- **SET TASK 1**:
In the bankruptcy ruling summary, reproduce the passage starting at "A mortgagee filed" and ending at "contested the foreclosure action.", switching "borrowers" to "debtors".
- **SET TASK 2**:
Answer yes or no for each statement about the bankruptcy ruling summary, and quote the words that decide it: (a) The bankruptcy trustee abandoned the house because it had a negative value. (b) The district court reversed the bankruptcy court's ruling. (c) The borrowers moved out of the house after filing for bankruptcy.

- **TEXT EXCERPT**:
========
The U.S. Court of Appeals for the Eleventh Circuit recently held that the word “surrender” in the Bankruptcy Code, 11 U.S.C. § 521(a)(2), requires that debtors relinquish all of their rights to the collateral.
In so ruling, the Court ordered the borrowers to “surrender” their house to the mortgagee in a foreclosure action, and held that the bankruptcy court had the authority to compel the borrowers to fulfill their mandatory duty under 11 U.S.C. § 521(a)(2) not to oppose a foreclosure action in state court.
A copy of the opinion in David Failla, et al v. Citibank, N.A. is available at: Link to Opinion.
A mortgagee filed a foreclosure action, which the borrowers opposed. The borrowers filed for bankruptcy, admitting that they owned the house, that the house was collateral for the mortgage, that the mortgage was valid, and that the balance of the mortgage exceeded the value of the house.
The borrowers also filed a statement of intention, 11 U.S.C. § 521(a)(2), to surrender the house. Because the house had a negative value, the bankruptcy trustee abandoned it back to borrowers under 11 U.S.C. § 554. The borrowers continued to live in the house while they contested the foreclosure action.
The mortgagee filed a motion to compel surrender in the bankruptcy court. The mortgagee argued that the borrowers’ opposition to the foreclosure action contradicted their statement of intention to surrender the house. The borrowers argued that their opposition to the foreclosure action was not inconsistent with surrendering the house.
The bankruptcy court granted the mortgagee’s motion to compel surrender and ordered the borrowers to stop opposing the foreclosure action. The bankruptcy court explained that if the borrowers did not comply with its order, it might “enter an order vacating [their] discharge.”
The district court affirmed the bankruptcy court’s ruling on appeal, and the borrowers then appealed to the U.S. Court of Appeals for the Eleventh Circuit. The Eleventh Circuit affirmed.
First, the Eleventh Circuit explained that section 521(a)(2) prevents debtors who surrender their property from opposing a foreclosure action in state court. Second, it explained that the bankruptcy court had the authority to order borrowers to stop opposing their foreclosure action.
Section 521(a)(2) states a bankruptcy debtor’s responsibilities when his schedule of assets and liabilities includes mortgaged property:
(a) The debtor shall …
(2) if an individual debtor’s schedule of assets and liabilities includes debts which are secured by property of the estate—
(A) within thirty days after the date of the filing of a petition under chapter 7 of this title or on or before the date of the meeting of creditors, whichever is earlier, or within such additional time as the court, for cause, within such period fixes, file with the clerk a statement of his intention with respect to the retention or surrender of such property and, if applicable, specifying that such property is claimed as exempt, that the debtor intends to redeem such property, or that the debtor intends to reaffirm debts secured by such property; and
(B) within 30 days after the first date set for the meeting of creditors under section 341(a), or within such additional time as the court, for cause, within such 30-day period fixes, perform his intention with respect to such property, as specified by subparagraph (A) of this paragraph;
except that nothing in subparagraphs (A) and (B) of this paragraph shall alter the debtor’s or the trustee’s rights with regard to such property under this title, except as provided in section 362(h).
========
- **SOURCE DATA**:
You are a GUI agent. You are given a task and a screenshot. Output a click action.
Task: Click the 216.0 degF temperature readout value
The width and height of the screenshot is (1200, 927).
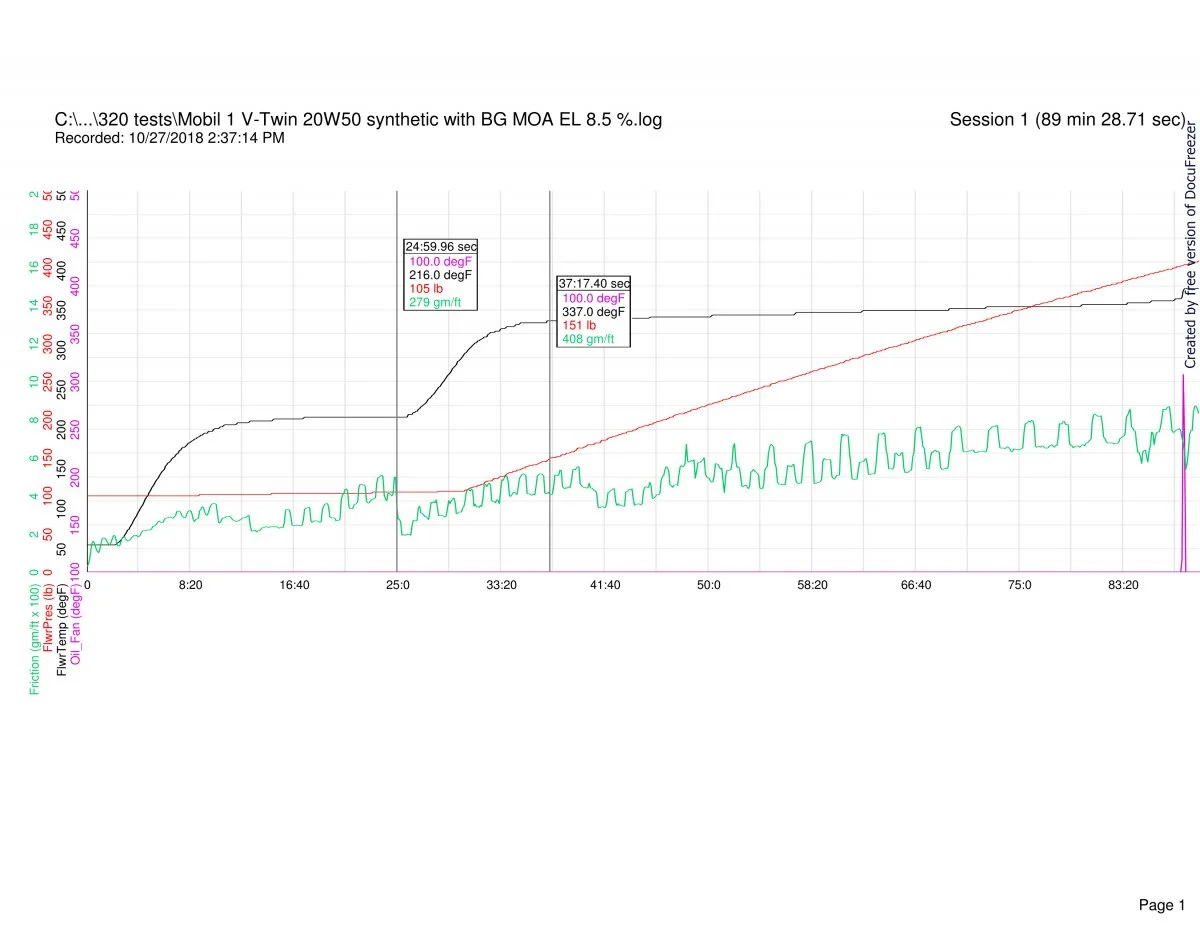[x=441, y=275]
========
- **RIGHT ANSWER 1**:
A mortgagee filed a foreclosure action, which the debtors opposed. The debtors filed for bankruptcy, admitting that they owned the house, that the house was collateral for the mortgage, that the mortgage was valid, and that the balance of the mortgage exceeded the value of the house.
The debtors also filed a statement of intention, 11 U.S.C. § 521(a)(2), to surrender the house. Because the house had a negative value, the bankruptcy trustee abandoned it back to debtors under 11 U.S.C. § 554. The debtors continued to live in the house while they contested the foreclosure action.

- **RIGHT ANSWER 2**:
(a) Yes: "Because the house had a negative value, the bankruptcy trustee abandoned it back to borrowers under 11 U.S.C. § 554."
(b) No: "The district court affirmed the bankruptcy court’s ruling on appeal"
(c) No: "The borrowers continued to live in the house while they contested the foreclosure action."